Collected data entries
________________

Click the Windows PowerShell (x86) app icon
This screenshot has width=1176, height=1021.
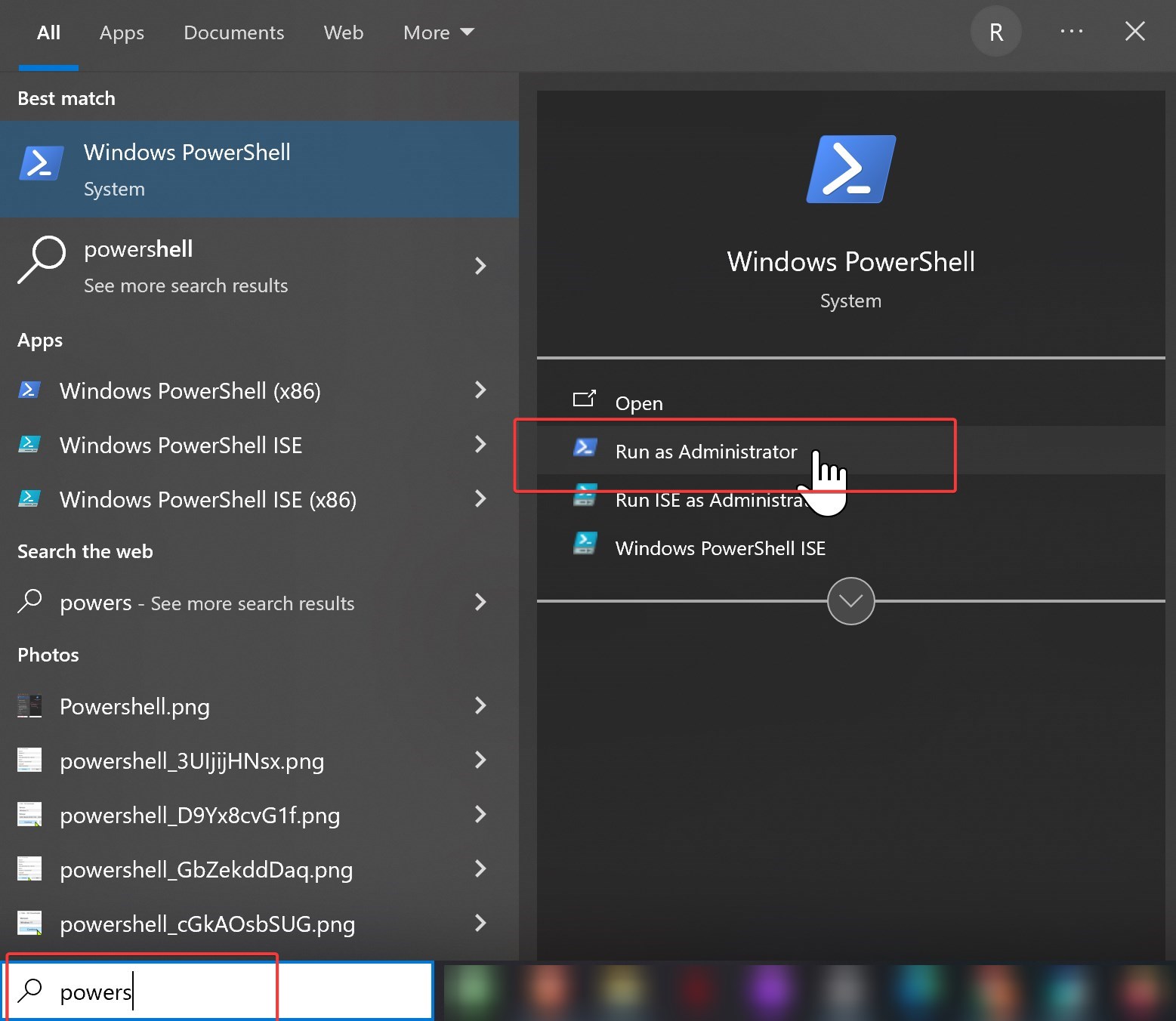coord(29,390)
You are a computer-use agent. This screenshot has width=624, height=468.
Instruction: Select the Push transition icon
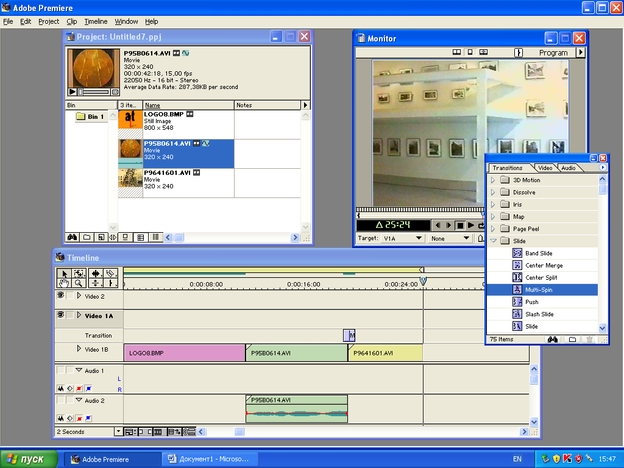pos(518,299)
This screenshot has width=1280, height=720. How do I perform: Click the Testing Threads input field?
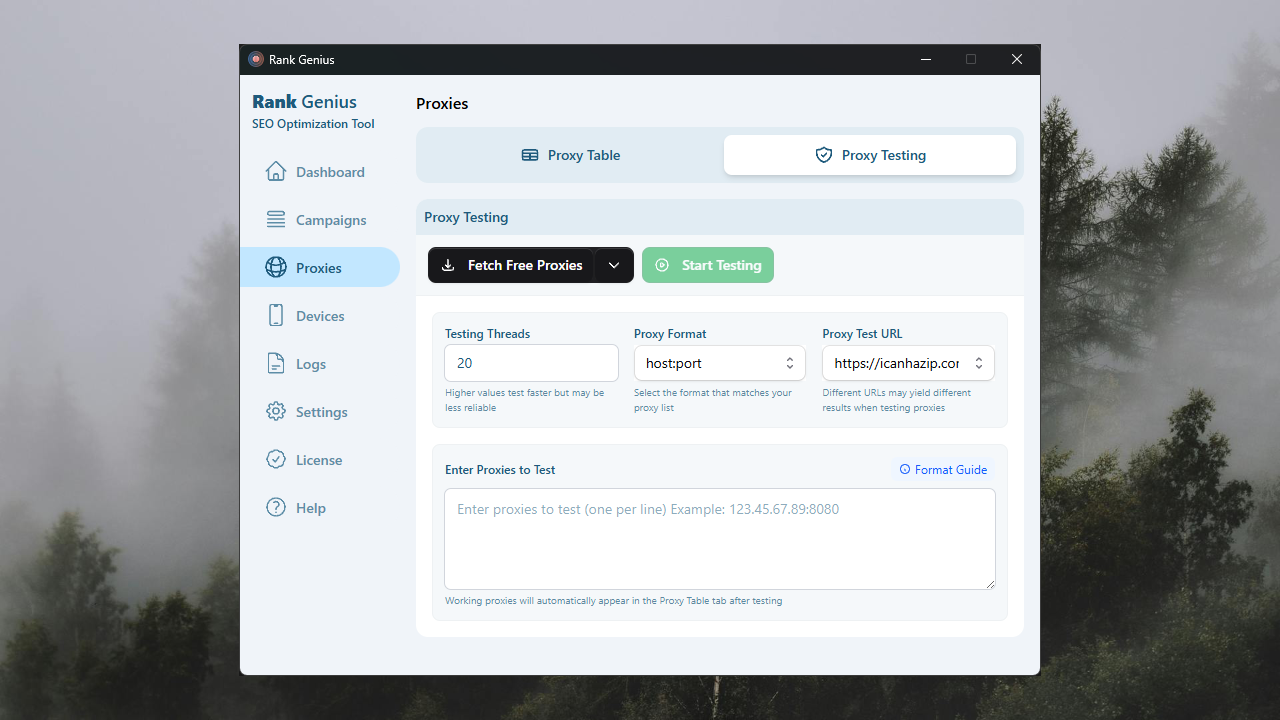tap(531, 363)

________________

### WHAT IS EXPECTED
Only an exact copy of the lines from the one with "Instruction: Select the Push transition icon" through the last line of the data above is wanted, and no pictures.

### ANSWER SECTION
Instruction: Select the Push transition icon
pos(518,299)
This screenshot has width=1280, height=720. How do I perform: Click the Testing Threads input field?
tap(531, 363)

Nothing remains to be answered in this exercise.